- **Exercise aim**
Among the entries below, one line contains "How do I perform: View" and another contains "The image size is (1416, 762).". Transcribe those two lines and every line between them, exactly.

- **Source data**

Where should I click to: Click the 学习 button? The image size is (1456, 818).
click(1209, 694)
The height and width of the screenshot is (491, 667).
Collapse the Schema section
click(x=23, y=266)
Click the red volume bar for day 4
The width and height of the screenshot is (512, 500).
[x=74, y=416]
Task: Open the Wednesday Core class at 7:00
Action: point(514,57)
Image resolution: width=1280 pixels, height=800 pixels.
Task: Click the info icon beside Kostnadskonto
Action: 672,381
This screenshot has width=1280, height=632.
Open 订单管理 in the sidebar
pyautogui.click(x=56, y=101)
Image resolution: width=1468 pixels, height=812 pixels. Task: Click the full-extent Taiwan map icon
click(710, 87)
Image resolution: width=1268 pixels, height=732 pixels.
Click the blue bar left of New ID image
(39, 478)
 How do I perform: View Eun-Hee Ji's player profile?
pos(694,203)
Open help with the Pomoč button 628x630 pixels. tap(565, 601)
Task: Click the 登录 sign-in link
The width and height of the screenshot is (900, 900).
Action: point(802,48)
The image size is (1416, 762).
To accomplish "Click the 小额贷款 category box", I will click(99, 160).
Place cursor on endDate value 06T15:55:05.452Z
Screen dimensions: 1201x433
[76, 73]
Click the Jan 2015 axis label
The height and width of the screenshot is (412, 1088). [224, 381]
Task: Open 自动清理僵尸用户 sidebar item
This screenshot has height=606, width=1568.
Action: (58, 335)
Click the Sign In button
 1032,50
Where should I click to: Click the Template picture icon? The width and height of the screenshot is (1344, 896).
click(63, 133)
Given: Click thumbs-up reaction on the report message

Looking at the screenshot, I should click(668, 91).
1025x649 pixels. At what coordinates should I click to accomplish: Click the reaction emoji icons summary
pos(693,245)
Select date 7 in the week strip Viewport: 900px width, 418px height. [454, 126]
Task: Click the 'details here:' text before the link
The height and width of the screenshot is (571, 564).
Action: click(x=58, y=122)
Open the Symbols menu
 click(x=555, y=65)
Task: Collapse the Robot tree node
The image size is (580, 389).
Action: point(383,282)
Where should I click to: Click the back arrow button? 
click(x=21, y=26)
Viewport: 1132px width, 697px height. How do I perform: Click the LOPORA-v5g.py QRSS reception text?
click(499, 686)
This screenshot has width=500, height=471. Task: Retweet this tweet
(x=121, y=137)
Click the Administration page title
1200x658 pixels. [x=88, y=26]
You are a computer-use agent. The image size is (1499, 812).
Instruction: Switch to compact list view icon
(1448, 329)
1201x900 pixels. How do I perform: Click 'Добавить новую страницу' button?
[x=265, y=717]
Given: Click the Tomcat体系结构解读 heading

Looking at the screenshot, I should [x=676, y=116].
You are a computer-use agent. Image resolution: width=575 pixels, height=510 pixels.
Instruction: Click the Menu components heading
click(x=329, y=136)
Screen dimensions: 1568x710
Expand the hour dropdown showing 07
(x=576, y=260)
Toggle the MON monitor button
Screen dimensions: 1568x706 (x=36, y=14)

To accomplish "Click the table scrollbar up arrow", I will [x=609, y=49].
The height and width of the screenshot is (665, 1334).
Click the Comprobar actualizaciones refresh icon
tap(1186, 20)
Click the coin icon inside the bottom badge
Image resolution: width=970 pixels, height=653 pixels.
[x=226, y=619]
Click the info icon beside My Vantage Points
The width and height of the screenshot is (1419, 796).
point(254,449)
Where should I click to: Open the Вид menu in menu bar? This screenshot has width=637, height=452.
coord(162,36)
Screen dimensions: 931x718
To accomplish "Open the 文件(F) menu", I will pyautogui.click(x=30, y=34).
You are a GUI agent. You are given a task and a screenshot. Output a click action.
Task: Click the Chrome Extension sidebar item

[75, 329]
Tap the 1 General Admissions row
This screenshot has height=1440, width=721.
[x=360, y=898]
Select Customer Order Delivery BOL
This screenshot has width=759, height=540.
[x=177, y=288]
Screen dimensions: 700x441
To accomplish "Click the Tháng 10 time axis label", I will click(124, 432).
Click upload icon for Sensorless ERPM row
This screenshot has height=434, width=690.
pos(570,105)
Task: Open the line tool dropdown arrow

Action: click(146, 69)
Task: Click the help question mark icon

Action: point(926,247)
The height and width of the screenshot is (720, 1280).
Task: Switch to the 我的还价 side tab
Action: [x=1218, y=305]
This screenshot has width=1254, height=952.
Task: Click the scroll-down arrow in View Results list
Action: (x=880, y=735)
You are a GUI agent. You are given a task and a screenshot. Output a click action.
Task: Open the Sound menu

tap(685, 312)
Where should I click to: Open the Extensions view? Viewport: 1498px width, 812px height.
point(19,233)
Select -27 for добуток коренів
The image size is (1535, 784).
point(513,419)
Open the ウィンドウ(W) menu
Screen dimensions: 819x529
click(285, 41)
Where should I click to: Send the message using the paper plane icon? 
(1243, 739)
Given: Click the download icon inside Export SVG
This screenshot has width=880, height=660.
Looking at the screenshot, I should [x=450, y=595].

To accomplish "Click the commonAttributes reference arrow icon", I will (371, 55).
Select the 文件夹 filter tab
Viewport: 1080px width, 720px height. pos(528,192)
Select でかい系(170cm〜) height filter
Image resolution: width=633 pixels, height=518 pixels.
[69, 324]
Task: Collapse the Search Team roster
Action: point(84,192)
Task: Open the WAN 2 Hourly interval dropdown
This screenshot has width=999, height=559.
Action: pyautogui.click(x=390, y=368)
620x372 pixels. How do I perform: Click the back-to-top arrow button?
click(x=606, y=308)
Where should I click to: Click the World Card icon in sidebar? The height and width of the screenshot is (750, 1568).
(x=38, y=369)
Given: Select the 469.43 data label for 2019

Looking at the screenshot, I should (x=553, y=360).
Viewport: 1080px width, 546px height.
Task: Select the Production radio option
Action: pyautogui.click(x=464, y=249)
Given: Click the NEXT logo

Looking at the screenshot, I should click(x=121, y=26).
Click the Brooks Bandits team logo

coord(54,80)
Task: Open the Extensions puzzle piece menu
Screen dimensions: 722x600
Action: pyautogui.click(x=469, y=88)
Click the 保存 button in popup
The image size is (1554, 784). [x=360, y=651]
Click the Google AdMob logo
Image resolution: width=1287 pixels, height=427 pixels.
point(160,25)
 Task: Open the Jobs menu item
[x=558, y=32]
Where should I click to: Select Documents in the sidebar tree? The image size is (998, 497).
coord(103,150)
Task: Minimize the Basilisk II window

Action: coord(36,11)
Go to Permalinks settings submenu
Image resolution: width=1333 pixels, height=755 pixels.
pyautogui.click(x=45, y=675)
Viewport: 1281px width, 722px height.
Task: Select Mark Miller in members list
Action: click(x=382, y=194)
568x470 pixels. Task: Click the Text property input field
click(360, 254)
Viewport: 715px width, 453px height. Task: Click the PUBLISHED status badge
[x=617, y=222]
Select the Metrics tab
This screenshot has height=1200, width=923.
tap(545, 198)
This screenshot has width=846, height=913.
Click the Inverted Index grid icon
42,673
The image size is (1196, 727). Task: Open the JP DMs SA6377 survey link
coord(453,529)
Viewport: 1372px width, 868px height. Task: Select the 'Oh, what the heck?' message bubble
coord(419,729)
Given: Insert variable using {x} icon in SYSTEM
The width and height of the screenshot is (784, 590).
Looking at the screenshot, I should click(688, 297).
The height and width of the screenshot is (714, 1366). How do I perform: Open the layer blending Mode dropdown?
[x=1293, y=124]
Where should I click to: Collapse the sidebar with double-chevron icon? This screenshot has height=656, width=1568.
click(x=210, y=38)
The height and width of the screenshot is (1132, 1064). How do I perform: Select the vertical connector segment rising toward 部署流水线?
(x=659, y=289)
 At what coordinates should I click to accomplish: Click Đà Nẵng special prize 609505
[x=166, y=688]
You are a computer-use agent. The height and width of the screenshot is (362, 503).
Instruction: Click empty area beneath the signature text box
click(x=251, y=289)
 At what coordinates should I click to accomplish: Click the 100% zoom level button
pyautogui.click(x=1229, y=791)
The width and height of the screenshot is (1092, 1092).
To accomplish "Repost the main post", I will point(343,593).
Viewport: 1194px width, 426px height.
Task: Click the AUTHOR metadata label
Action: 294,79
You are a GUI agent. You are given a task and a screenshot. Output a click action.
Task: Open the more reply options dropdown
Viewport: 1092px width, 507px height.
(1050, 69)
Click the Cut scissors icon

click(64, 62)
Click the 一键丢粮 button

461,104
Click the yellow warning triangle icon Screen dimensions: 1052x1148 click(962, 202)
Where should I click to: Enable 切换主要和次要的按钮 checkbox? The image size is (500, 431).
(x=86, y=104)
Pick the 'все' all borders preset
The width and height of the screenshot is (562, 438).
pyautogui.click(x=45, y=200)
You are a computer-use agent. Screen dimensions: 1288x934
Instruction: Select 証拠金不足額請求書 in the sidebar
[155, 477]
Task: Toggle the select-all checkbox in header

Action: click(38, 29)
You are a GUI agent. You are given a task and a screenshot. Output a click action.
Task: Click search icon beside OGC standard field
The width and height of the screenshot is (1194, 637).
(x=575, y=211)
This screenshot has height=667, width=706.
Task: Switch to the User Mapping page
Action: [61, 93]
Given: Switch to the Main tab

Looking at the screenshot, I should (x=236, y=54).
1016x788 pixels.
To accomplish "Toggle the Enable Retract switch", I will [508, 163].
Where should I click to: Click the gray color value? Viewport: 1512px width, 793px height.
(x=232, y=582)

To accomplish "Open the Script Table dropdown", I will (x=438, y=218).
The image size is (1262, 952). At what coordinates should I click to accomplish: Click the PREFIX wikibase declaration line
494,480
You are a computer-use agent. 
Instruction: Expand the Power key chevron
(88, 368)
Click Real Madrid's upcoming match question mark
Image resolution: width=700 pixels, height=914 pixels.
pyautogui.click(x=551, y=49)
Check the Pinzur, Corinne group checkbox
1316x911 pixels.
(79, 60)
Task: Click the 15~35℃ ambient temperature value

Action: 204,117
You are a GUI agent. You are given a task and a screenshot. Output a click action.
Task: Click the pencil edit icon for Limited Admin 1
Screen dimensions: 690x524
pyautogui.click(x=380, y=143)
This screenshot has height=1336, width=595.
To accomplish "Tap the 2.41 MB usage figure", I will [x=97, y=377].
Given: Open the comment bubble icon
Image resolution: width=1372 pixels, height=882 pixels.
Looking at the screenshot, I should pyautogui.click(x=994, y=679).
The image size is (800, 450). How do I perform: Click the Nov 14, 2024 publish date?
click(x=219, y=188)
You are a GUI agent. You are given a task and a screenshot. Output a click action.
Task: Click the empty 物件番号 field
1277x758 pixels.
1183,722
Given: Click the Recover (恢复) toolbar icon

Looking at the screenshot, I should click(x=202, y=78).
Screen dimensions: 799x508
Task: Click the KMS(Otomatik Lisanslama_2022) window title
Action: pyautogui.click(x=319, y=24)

- **Solved exercise**
 How do I perform: View Eun-Hee Ji's player profile?
pos(694,203)
Open help with the Pomoč button 628x630 pixels. tap(565, 601)
Task: Click the 登录 sign-in link
The width and height of the screenshot is (900, 900).
Action: point(802,48)
The image size is (1416, 762).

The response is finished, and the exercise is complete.